C'è poi la que­stione dei con­tratti di lavoro aziendali Fiat, ostacolati da una legislazione inade­guata (la riforma Fornero ha sorvolato su questo tema per non di­sturbare Cgil).
E c'è poi la cassa in­tegrazione che può essere con­cessa per favorire le ristruttura­zioni. A leggere certa stampa si ha la sensazione che Elkan e Mar­chionne siano convocati come colpevoli, per dare spiegazioni, quasi un interrogato­rio di «persone infor­mate dei fatti». Il che è paradossa­le. Senza Mar­chionne (scelto dagli azionisti di controllo), attual­mente il gruppo Fiat sarebbe un rot­tame mal strutturato, non una multinazionale che fa utili, ben articolata su due sot­to gruppi con elevate sinergie. C'è Fiat spa, dedicata all'auto e composta di Fiat Automobiles (con i marchi Fiat, Lancia, Alfa Ro­meo e Abarth), di Chrysler (che ha i brand Dodge, Jeep, Ram, Srt, Mpar e Fiat), Maserati, Ferrari e componentistica e sistemi di pro­duzione (Magneti Marelli, Co­mau, Teksid, Fiat Power Train Te­chnologies). E c'è'anche Fiat in­dustrial dedicata ai veicoli indu­striali a sua volta articolata in Ive­co ( camion), Cnh (macchine agri­cole e per le costruzioni) e Power­train (motori innovativi per i vari settori incluso quello marino).

Marchionne ed Elkann hanno due gravi colpe: hanno disturbato il manovratore con un contratto di lavoro aziendale innovativo, ba­sato sul merito e la produttività e sul controllo dei comportamenti indisciplinati, approvato dalla maggioranza dei lavoratori ma non da Cgil .E hanno fatto uscire Fiat da Confindustria, che insiste sul patto corporativo nazionale.

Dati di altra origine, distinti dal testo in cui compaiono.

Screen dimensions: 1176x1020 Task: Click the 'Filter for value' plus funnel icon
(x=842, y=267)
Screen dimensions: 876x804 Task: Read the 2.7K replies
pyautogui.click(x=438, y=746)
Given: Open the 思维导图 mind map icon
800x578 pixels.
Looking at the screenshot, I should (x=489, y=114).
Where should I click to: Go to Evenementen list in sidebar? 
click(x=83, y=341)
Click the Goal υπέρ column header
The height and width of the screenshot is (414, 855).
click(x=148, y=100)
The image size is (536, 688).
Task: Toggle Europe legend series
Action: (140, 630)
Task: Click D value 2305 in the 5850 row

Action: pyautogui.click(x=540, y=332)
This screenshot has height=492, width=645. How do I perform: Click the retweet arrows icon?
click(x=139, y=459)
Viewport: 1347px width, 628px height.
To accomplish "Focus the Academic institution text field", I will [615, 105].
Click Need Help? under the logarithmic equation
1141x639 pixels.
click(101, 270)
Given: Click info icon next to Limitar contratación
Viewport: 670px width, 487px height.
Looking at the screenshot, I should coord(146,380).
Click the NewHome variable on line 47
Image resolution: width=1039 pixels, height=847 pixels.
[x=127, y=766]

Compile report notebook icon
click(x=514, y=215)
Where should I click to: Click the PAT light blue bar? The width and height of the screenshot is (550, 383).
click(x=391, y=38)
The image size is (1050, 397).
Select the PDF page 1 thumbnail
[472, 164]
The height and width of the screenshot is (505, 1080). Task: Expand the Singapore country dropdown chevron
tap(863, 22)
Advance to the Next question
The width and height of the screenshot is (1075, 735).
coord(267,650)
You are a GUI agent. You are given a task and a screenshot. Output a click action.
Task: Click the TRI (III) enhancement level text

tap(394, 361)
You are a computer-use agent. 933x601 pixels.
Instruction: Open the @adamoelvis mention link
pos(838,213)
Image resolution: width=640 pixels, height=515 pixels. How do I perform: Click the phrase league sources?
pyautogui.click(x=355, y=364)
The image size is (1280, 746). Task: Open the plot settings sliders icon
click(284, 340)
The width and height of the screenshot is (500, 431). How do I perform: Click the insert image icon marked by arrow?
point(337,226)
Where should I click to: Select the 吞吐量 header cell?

Elkann a suo tempo si è messo an­che in conflitto con la Banca San Paolo Imi, ora integrata in Intesa San Paolo, perché con una abile manovra finanziaria internazio­nale è riuscito a mantenere nella sua famiglia il controllo del grup­po Fiat che stava passando alla banca tramite la conversione in azioni di un prestito «converten­do » acceso quando il Lingotto era allo stremo.

C'è da augurarsi che ora i rancori e le antipatie non pre­valgano sul fatto­che è possibile se­guire l'esempio di Barack Obama, che è riuscito far risanare Chrysler da Fiat, con metodi di economia di mercato, recuperando i soldi dell'intervento.